◆ YOUR GOAL
Please reproduce every one of the lines below word for word, in the same order.

◆ ITEMS
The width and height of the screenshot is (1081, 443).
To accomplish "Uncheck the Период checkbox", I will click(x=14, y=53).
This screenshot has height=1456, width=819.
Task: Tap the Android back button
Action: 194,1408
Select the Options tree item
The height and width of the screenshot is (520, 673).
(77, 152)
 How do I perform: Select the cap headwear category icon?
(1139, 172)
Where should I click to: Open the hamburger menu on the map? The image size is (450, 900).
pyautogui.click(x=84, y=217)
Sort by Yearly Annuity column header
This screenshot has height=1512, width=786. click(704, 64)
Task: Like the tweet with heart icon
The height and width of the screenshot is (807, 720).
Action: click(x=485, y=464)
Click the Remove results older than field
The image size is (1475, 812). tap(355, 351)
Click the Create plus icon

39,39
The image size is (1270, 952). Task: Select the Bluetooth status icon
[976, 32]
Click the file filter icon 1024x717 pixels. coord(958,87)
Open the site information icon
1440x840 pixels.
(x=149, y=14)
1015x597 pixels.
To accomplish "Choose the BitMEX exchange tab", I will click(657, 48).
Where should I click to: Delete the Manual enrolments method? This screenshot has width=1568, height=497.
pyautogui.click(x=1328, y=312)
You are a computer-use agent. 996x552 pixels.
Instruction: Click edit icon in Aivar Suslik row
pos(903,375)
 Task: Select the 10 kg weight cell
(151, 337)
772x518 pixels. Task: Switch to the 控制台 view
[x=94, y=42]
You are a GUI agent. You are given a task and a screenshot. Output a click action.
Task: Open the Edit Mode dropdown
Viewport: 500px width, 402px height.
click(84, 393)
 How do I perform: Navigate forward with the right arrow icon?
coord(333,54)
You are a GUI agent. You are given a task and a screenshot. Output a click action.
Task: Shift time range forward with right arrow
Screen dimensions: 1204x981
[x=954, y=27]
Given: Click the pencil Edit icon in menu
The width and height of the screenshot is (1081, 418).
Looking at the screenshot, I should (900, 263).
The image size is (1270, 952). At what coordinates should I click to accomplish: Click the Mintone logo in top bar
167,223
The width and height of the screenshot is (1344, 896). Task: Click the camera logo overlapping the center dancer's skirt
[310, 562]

◆ TASK OUTPUT
The width and height of the screenshot is (1081, 443).
To accomplish "Uncheck the Период checkbox", I will click(x=14, y=53).
This screenshot has height=1456, width=819.
Task: Tap the Android back button
Action: 194,1408
Select the Options tree item
The height and width of the screenshot is (520, 673).
(77, 152)
 How do I perform: Select the cap headwear category icon?
(1139, 172)
Where should I click to: Open the hamburger menu on the map? The image size is (450, 900).
pyautogui.click(x=84, y=217)
Sort by Yearly Annuity column header
This screenshot has height=1512, width=786. click(704, 64)
Task: Like the tweet with heart icon
The height and width of the screenshot is (807, 720).
Action: click(x=485, y=464)
Click the Remove results older than field
The image size is (1475, 812). tap(355, 351)
Click the Create plus icon

39,39
The image size is (1270, 952). Task: Select the Bluetooth status icon
[976, 32]
Click the file filter icon 1024x717 pixels. coord(958,87)
Open the site information icon
1440x840 pixels.
(x=149, y=14)
1015x597 pixels.
To accomplish "Choose the BitMEX exchange tab", I will click(657, 48).
Where should I click to: Delete the Manual enrolments method? This screenshot has width=1568, height=497.
pyautogui.click(x=1328, y=312)
You are a computer-use agent. 996x552 pixels.
Instruction: Click edit icon in Aivar Suslik row
pos(903,375)
 Task: Select the 10 kg weight cell
(151, 337)
772x518 pixels. Task: Switch to the 控制台 view
[x=94, y=42]
You are a GUI agent. You are given a task and a screenshot. Output a click action.
Task: Open the Edit Mode dropdown
Viewport: 500px width, 402px height.
click(84, 393)
 How do I perform: Navigate forward with the right arrow icon?
coord(333,54)
You are a GUI agent. You are given a task and a screenshot. Output a click action.
Task: Shift time range forward with right arrow
Screen dimensions: 1204x981
[x=954, y=27]
Given: Click the pencil Edit icon in menu
The width and height of the screenshot is (1081, 418).
Looking at the screenshot, I should (900, 263).
The image size is (1270, 952). At what coordinates should I click to accomplish: Click the Mintone logo in top bar
167,223
The width and height of the screenshot is (1344, 896). Task: Click the camera logo overlapping the center dancer's skirt
[310, 562]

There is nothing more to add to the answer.